Democratic Gov. Gavin Newsom asked the California Energy Commission for an analysis of the state’s gas prices by May 15. California drivers were paying an average of $4.03 per gallon Tuesday, or $1.18 more than the national average, according to AAA.

The same differential can be seen with diesel prices. On Monday, the U.S. Energy Information Administration’s weekly roundup of fuel prices showed the price of diesel in California to be about 86 cents more expensive than the national average.

Higher taxes, along with a combination of tougher gas standards and environmental regulations, normally account for about 70 cents of that difference, said Gordon Schremp, a senior fuels specialist with the California Energy Commission. But the rest is a mystery.

In 2017, the state’s Petroleum Market Advisory Committee found that California has had “a continuous and significant unexplained differential compared to the rest of the country” since February 2015. That difference has cost Californians more than $17 billion, said Severin Borenstein, faculty director at the Energy Institute at the University of California, Berkeley’s business school.

In a letter to energy commission chairman David Hochschild, Newsom defended the state’s environmental standards, accusing critics of using the high prices to “undermine our clean air and safety standards.”

“Independent analysis suggests that an unaccounted-for price differential exists in California’s gas prices and that this price differential may stem in part from inappropriate industry practices,” Newsom wrote.

The commission agreed to do the price analysis but declined further comment.

Western States Petroleum Association President Catherine Reheis-Boyd noted that California’s gas prices have been scrutinized in dozens of government inquiries, “all of which concluded the dynamics of supply and demand are responsible for movements in the price of gasoline and diesel fuel.”

Spiking gas prices have caused headaches for California policymakers since the Legislature approved a 12-cent gas tax increase in 2016.

Last year, voters recalled a Democratic state senator who voted for the increase and replaced him with a Republican.

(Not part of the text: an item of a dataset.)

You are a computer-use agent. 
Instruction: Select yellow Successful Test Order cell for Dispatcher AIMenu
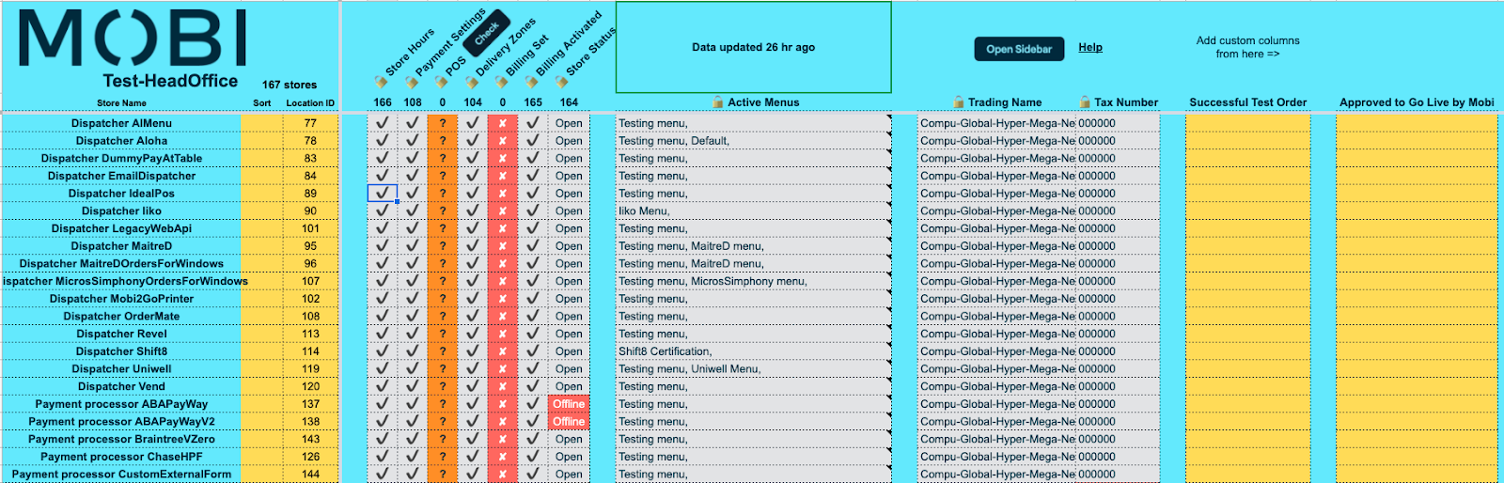pos(1246,123)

But a statewide ballot initiative to repeal the higher tax failed with more than 56 percent of the vote.

As gas and diesel prices kept climbing, 19 state lawmakers in January asked Attorney General Xavier Becerra to investigate the “unexplained surcharge.”

“This mystery surcharge happens between the refinery and retail purchase by the consumer,” Democratic Assemblyman Marc Levine said. “This is a punitive, abusive practice that Californians are paying.”

But it’s unclear if Becerra’s office took any action. Representatives from his office on Tuesday would not confirm or deny an investigation.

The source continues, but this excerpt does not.